Worn head

Some facts about tape heads

Worn or not worn? That is the question.

Poor output sound quality, loss of heights, is many times considered to be caused by worn head. But is it really true? From my experience, usually it is not! There are many other more probable reasons, like wrong tape path setup, wrong azimuth, worn pinch roller, aged capacitors, poor electronics design, low quality head used, dirty head, etc.
So how does worn head look? For correct answer, head gap should be inspected under microscope. Many times, head that looks completely worn, is still good, and on the other hand, head that looks like new is worn.

Here are two examples:

1. Head from cheap walkman has several thousand of hours played. Here you can see how much material is removed.

But gap looks still good.

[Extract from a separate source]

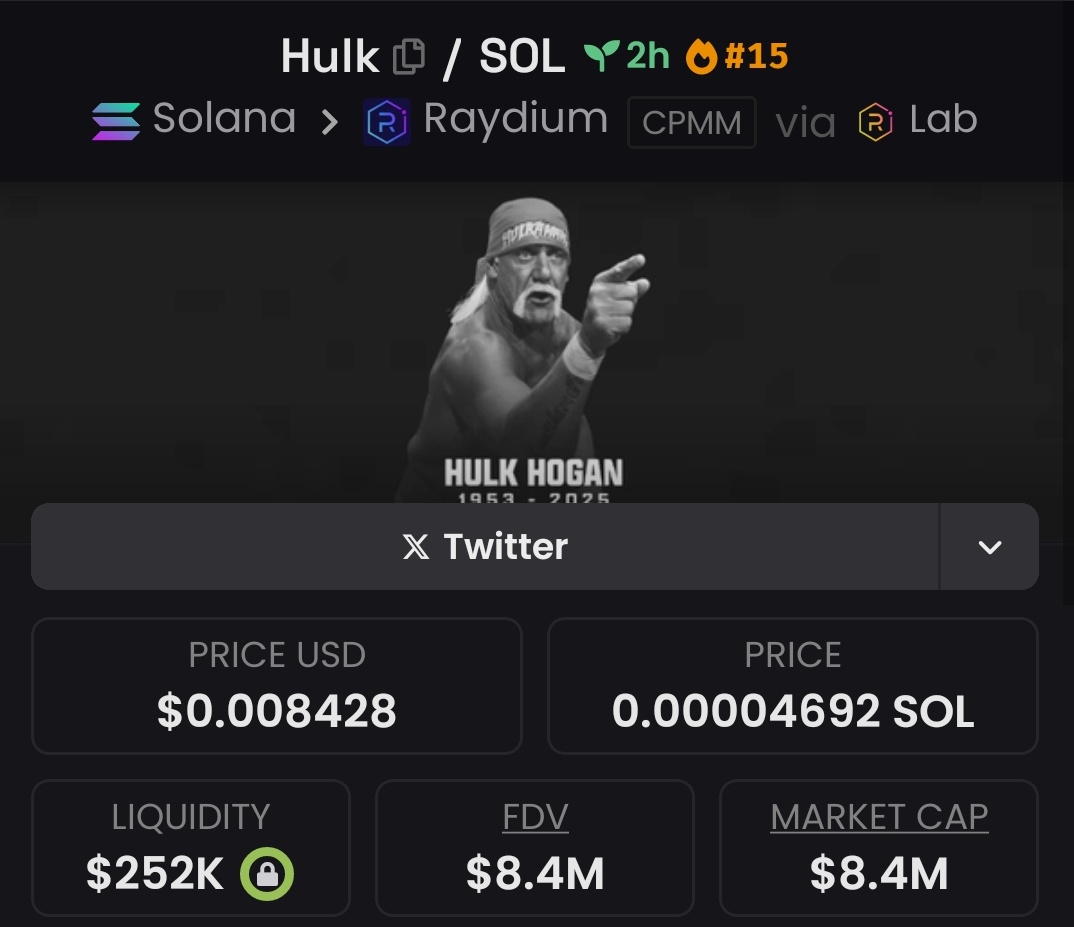
Task: Click the Raydium DEX logo icon
Action: point(387,122)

It is worn uniformly and such head still performs well.

2. Here is another example. This is head from TC-D5M and it looks like new. But notice these small hollows, just on the place where gap is located. This head performs very bad. In one channel, heights are completely missing. I’ve seen tens of heads with this problem

How can it be fixed? Usually yes. Process is called head lapping. Correct lapping process is not simple, it requires right tools, lot of patience and experience.

How can head affect sound quality?

Yes, it can significantly affect sound quality. For example in personal cassette players world, those that have amorphous head, like Sony WM-D6C, WM-DC2, WM-D3, or Panasonic RQ-S50, RQ-S80 and some Aiwas have excellent sound quality, especially in HF range.

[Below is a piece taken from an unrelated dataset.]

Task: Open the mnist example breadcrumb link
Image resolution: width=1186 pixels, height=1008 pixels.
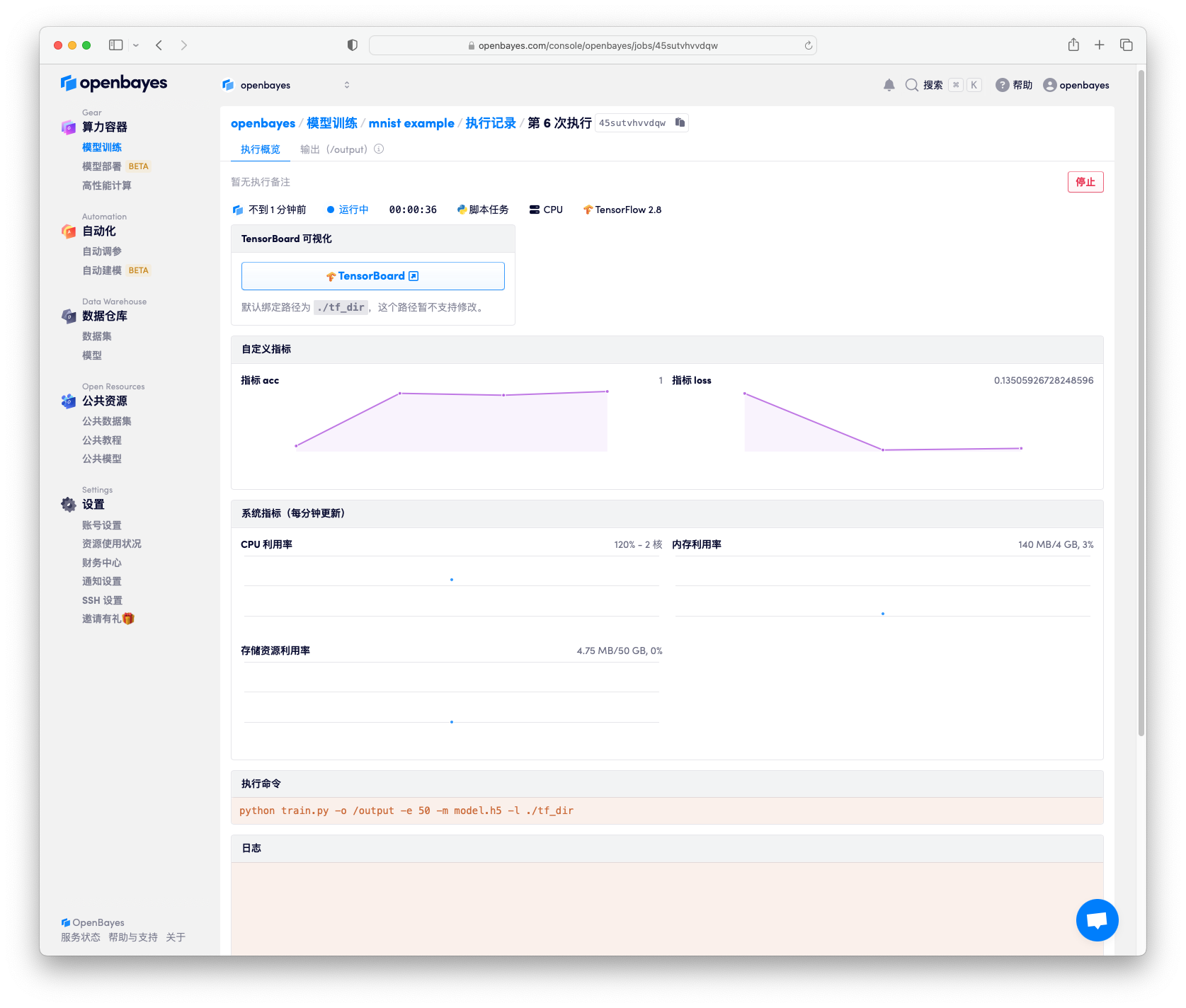Action: (411, 123)
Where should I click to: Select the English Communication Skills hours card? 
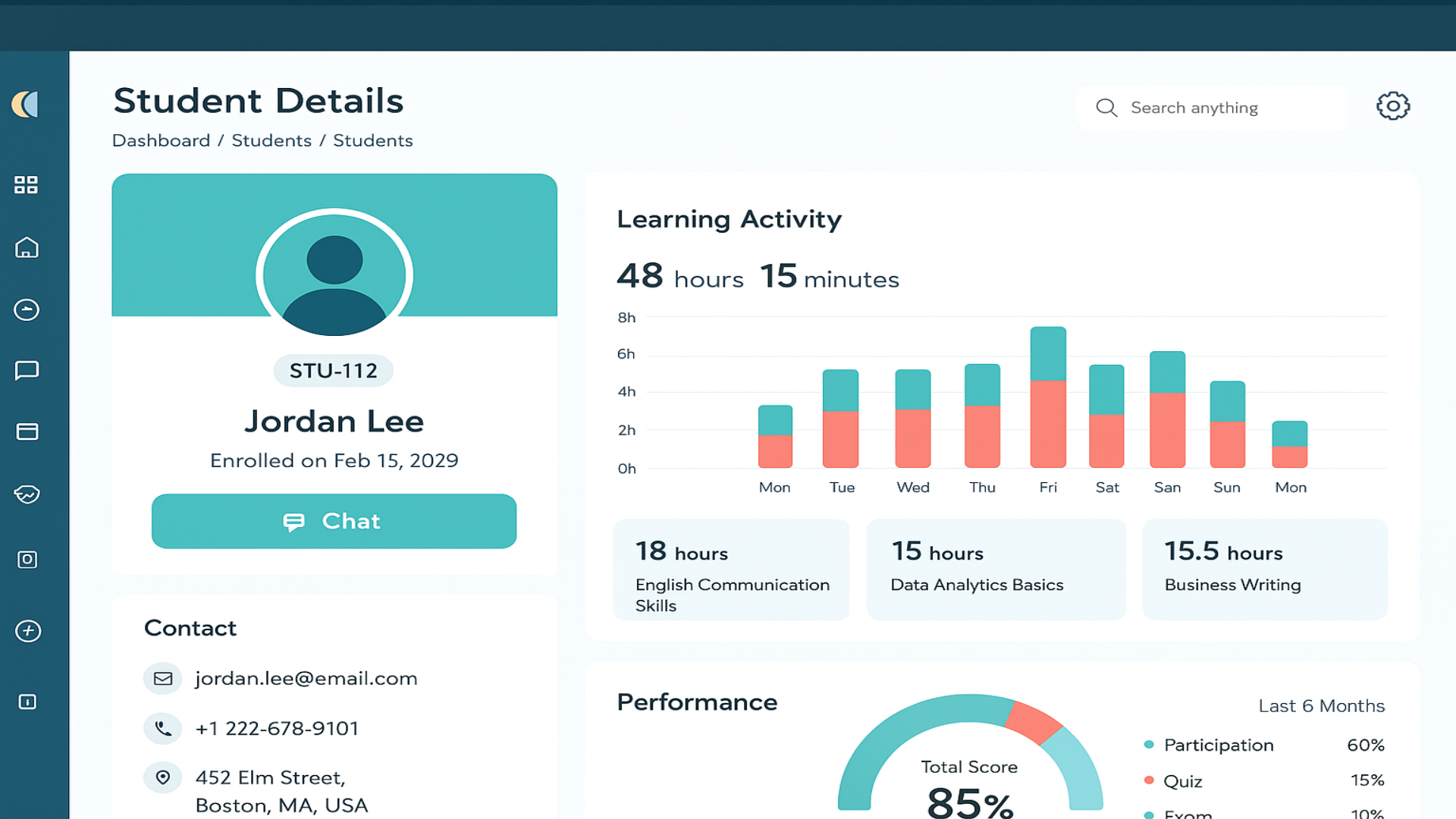click(x=731, y=570)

Which heads wear faster and which last long?

It is difficult to answer this question. Generally, newer amorphous heads used in TOTL cassette decks wear slower than permalloy or hard-permalloy heads. Also Ferrite heads and some Sendrust heads last longer. Some manufacturers, like Panasonic, Nakamichi, formed shape of their heads to wear uniformly and sound quality is not affected that much. It also depends on tape used. Some act like sandpaper. I would personally avoid using cheap cassettes.